In response to students’ requests for fresh, flavorful meal options, USC Hospitality has introduced new on-campus dining venues, menu offerings and products.
“As we continue to listen to feedback from students, we are adjusting our process and products to add more healthy options on campus,” Director of Hospitality Dirk de Jong said.
The Café at the new Wallis Annenberg Hall provides a casual, Italian-inspired dining experience. Manager Max Lopez developed the concept for The Café after traveling to Napa Valley over the summer. Lopez said that he gained inspiration from the honest, ingredient-driven cuisine served at institutions such as Bouchon Bakery and the French Laundry.
The menu at The Café features simple fare made from high-quality ingredients. The best-selling three cheese panini consists of gooey mozzarella and provolone, sun-dried tomatoes and olive tapenade, all sandwiched between crusty Asiago cheese bread. Packed with colorful fresh vegetables and tossed in a subtly sweet champagne vinaigrette, the kale and farro salad is ideal for a light lunch.
The Café also serves coffee and espresso drinks by Illy, an Italian company that sources its beans sustainably. By offering customers the option of enjoying their coffee on-site, Lopez hopes to reduce waste and create a vibrant café culture.
“We want students to feel the difference of how coffee tastes in a porcelain cup,” Lopez said. “Another key thing to be focused on is cutting back waste. We do plates for-here and all of our to-go packaging is made from recycled materials.”
Seeds Marketplace, a bustling lunch destination located inside the Ronald Tutor Campus Center, unveiled three new offerings. The grain station provides wholesome, flavorful vegetarian meals that are made to order. Chef Edward Rodriguez explained the objective behind the grain bowls.
“This station before was sausages and hot dogs and crepes, and for the longest time we thought that that didn’t match the Seeds concept of food that could be modified, vegetables, freshness and grains [based],” Rodriguez said.
The Mediterranean, Southwestern and chili-garlic bowls incorporate bold ingredients and seasonings.
“Instead of simple, original flavors, we went for a lot of ingredients, like eight to 10 ingredients in each item,” Rodriguez said. “But it really brings out color, flavor profile and freshness into the scene.”
Sweet Lucie’s, an organic ice cream company founded by USC alumna Geri Czako, opened up its first scoop shop at Seeds. Czako started making ice cream at home while pregnant with her first child, Lucie.
“When I was pregnant with Lucie, I was like all other first-time moms, really into ‘how’s my baby developing,’” Czako said. “I realized that whatever I was eating affects my baby, so I started an organic diet. And of course, like most pregnant women, I was craving ice cream, so the two had to eventually combine, and I started making organic ice cream at home back in 2008.”
Czako began serving her ice cream at pop-up events throughout Los Angeles, quickly gaining a cult following that landed Sweet Lucie’s at Whole Foods in 2010.
Seeds offers fan favorites such as salted caramel and dark chocolate, along with an exclusive flavor called Trojan Swirl. The festive flavor combines creamy vanilla bean ice cream with fresh strawberry and mango sorbets.
DRNK Coffee + Tea, a sustainable coffee company with retail locations throughout Los Angeles, took over the coffee program at Seeds. Appealing to students serious about their morning cup of joe, the three custom blends are ground on-demand.
“Coffee drinkers really get what we do,” said Boris Horvat, director of Operations for DRNK.

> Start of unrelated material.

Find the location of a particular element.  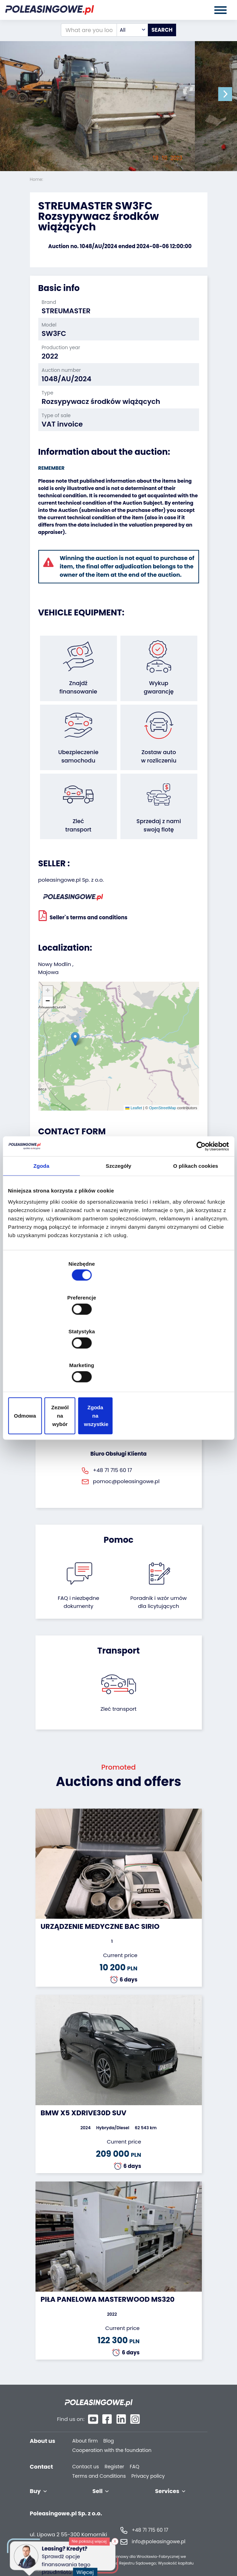

Zezwól na wybór is located at coordinates (118, 1365).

Tucked into the basement of the Musick Law Building, the Law School Café introduced a new Asian-inspired menu featuring hearty rice bowls and boba tea. Associate Director of Special Events, Sales and Marketing Erika Chesley said that boba tea has drawn many undergraduate students to the quaint dining venue.
“We’re expecting boba here to take off in the same way that smoothies and juices took off at Nekter,” Chesley said.
“We’re almost doubling our sales from what we had before,” said manager Olivia Ortega-Sanchez. “The demand is there because kids want boba.”
The pork, salmon and vegetarian rice bowls provide a flavorful and cost-effective lunch option, combining carbs, protein and vegetables all in one.
“We worked on the bowls all summer to get a flavor profile,” Rodriguez said. “Do we want creamy, hoisin, sweet, sour, spicy, hot? Well, we figured out that we wanted all of them, so we kind of put them all together in a bowl and they really complement each other.”